### Problem statement
Each line below should be retyped exactly, with no pictures.

### Saved data entries
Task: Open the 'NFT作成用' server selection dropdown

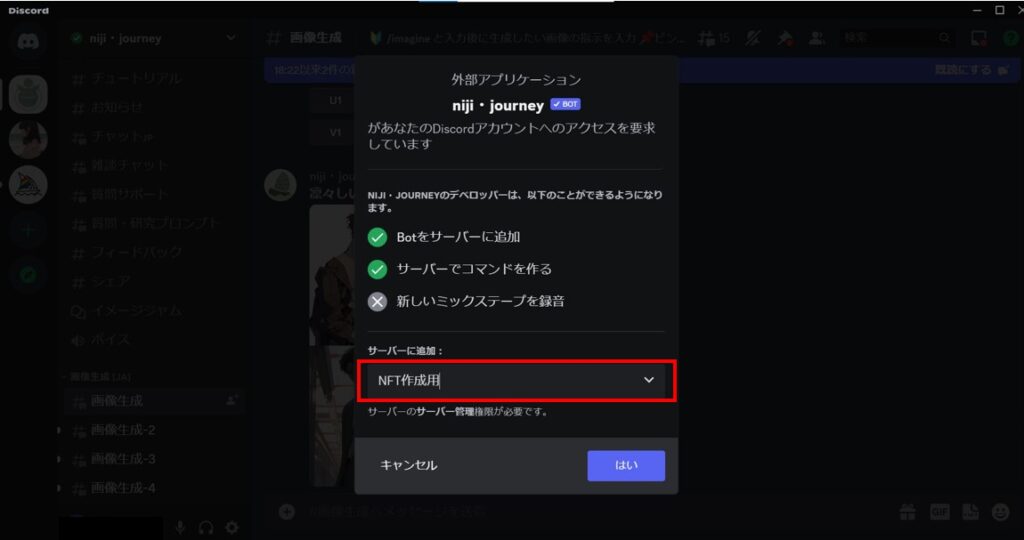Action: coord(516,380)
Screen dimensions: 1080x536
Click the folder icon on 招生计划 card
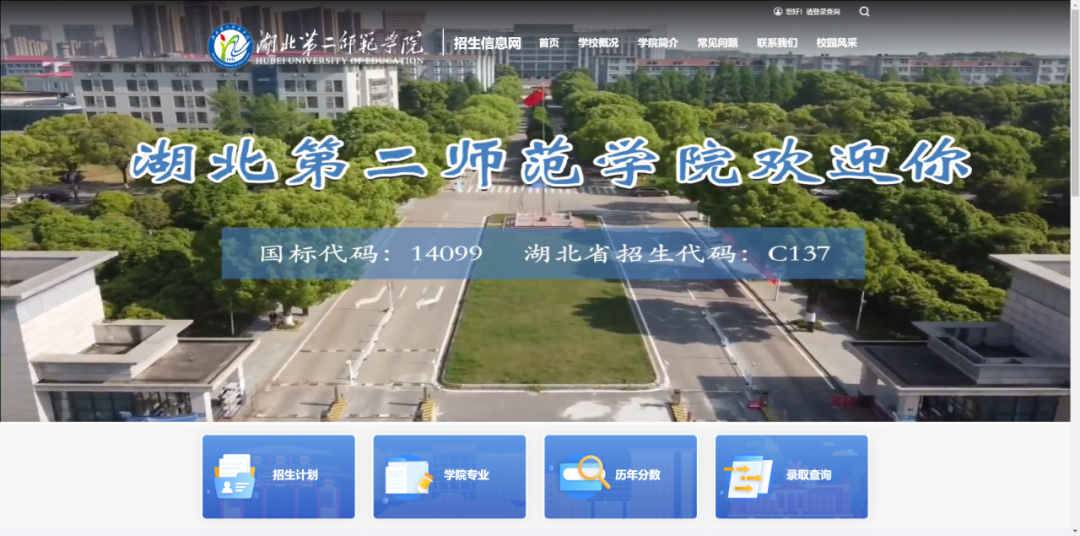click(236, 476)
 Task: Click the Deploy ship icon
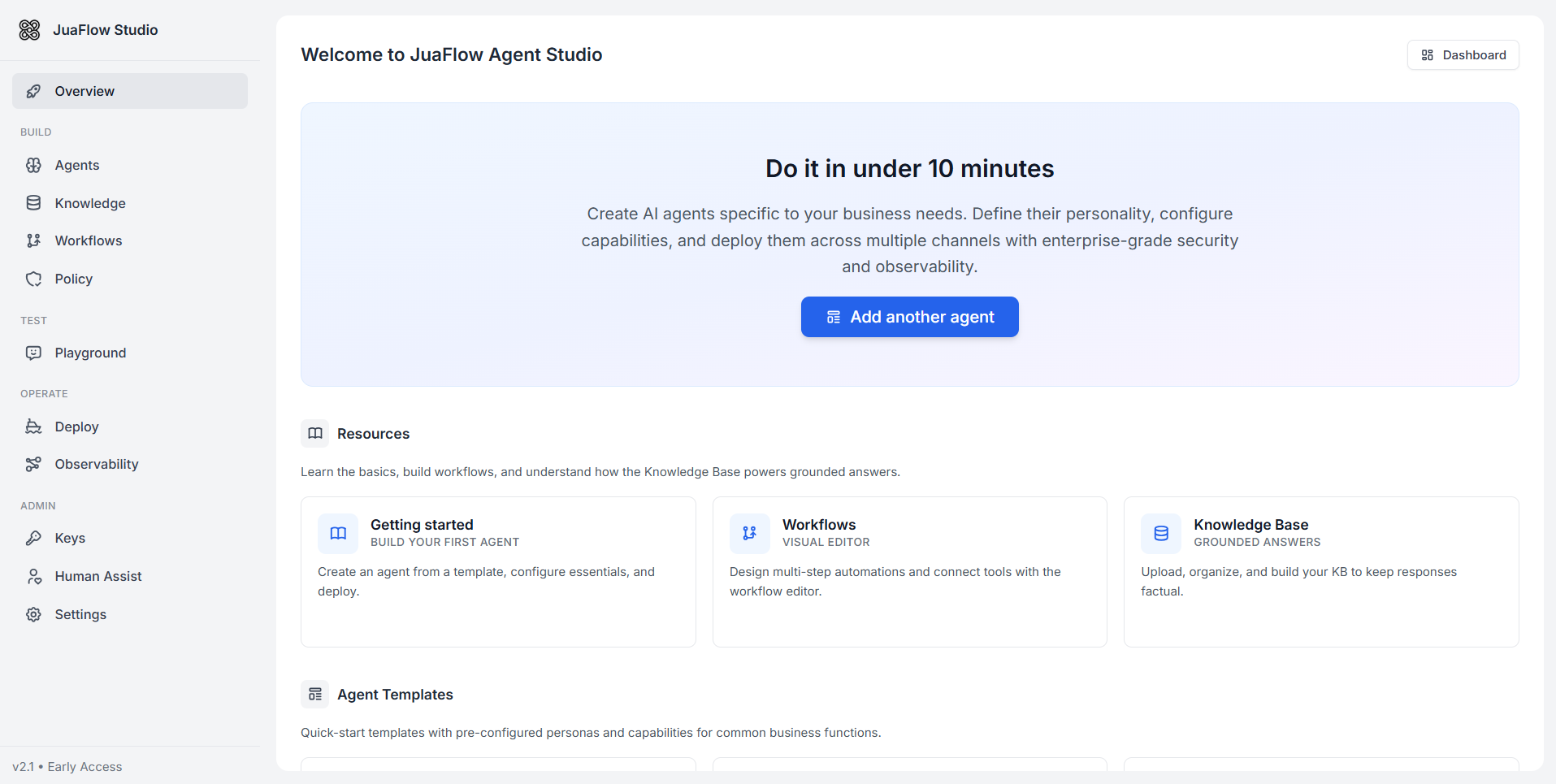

### Written response
Task: Open the 'NFT作成用' server selection dropdown

Action: coord(516,380)
Screen dimensions: 1080x536
Click the folder icon on 招生计划 card
click(236, 476)
 Task: Click the Deploy ship icon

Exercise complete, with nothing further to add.